Aim of the task =>
Set out the lines below as a numbered list, omitting any blank lines.

Listed entries =>
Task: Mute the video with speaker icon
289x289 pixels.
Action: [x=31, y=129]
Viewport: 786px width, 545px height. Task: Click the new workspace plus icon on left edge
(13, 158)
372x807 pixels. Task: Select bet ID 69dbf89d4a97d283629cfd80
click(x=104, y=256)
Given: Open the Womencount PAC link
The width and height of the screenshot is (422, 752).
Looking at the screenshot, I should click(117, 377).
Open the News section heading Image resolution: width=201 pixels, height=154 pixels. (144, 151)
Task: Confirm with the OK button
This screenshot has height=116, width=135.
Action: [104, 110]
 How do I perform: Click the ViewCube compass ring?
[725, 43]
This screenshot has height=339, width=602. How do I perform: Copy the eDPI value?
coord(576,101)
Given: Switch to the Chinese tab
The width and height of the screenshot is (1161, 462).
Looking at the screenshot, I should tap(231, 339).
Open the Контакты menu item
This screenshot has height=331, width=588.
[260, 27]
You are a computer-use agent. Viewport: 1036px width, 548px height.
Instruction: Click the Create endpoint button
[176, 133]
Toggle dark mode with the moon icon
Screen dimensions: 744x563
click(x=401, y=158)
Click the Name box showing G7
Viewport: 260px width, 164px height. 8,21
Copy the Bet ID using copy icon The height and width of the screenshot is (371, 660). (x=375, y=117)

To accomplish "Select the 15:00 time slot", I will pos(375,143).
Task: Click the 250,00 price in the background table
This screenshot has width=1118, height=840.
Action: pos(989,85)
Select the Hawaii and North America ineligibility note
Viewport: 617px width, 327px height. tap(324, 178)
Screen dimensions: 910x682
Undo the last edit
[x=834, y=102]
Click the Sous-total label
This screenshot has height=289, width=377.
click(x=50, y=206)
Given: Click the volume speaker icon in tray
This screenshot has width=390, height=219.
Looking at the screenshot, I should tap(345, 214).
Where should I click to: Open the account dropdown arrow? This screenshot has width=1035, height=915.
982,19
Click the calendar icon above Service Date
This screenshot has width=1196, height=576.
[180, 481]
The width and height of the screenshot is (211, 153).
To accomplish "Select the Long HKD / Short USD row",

Full solution =>
1. Task: Mute the video with speaker icon
2. 289x289 pixels.
3. Action: [x=31, y=129]
4. Viewport: 786px width, 545px height. Task: Click the new workspace plus icon on left edge
5. (13, 158)
6. 372x807 pixels. Task: Select bet ID 69dbf89d4a97d283629cfd80
7. click(x=104, y=256)
8. Given: Open the Womencount PAC link
9. The width and height of the screenshot is (422, 752).
10. Looking at the screenshot, I should click(117, 377).
11. Open the News section heading Image resolution: width=201 pixels, height=154 pixels. (144, 151)
12. Task: Confirm with the OK button
13. This screenshot has height=116, width=135.
14. Action: [104, 110]
15.  How do I perform: Click the ViewCube compass ring?
16. [725, 43]
17. This screenshot has height=339, width=602. How do I perform: Copy the eDPI value?
18. coord(576,101)
19. Given: Switch to the Chinese tab
20. The width and height of the screenshot is (1161, 462).
21. Looking at the screenshot, I should tap(231, 339).
22. Open the Контакты menu item
23. This screenshot has height=331, width=588.
24. [260, 27]
25. You are a computer-use agent. Viewport: 1036px width, 548px height.
26. Instruction: Click the Create endpoint button
27. [176, 133]
28. Toggle dark mode with the moon icon
29. Screen dimensions: 744x563
30. click(x=401, y=158)
31. Click the Name box showing G7
32. Viewport: 260px width, 164px height. 8,21
33. Copy the Bet ID using copy icon The height and width of the screenshot is (371, 660). (x=375, y=117)
34. To accomplish "Select the 15:00 time slot", I will pos(375,143).
35. Task: Click the 250,00 price in the background table
36. This screenshot has width=1118, height=840.
37. Action: pos(989,85)
38. Select the Hawaii and North America ineligibility note
39. Viewport: 617px width, 327px height. tap(324, 178)
40. Screen dimensions: 910x682
41. Undo the last edit
42. [x=834, y=102]
43. Click the Sous-total label
44. This screenshot has height=289, width=377.
45. click(x=50, y=206)
46. Given: Click the volume speaker icon in tray
47. This screenshot has width=390, height=219.
48. Looking at the screenshot, I should tap(345, 214).
49. Where should I click to: Open the account dropdown arrow? This screenshot has width=1035, height=915.
50. 982,19
51. Click the calendar icon above Service Date
52. This screenshot has width=1196, height=576.
53. [180, 481]
54. The width and height of the screenshot is (211, 153).
55. To accomplish "Select the Long HKD / Short USD row",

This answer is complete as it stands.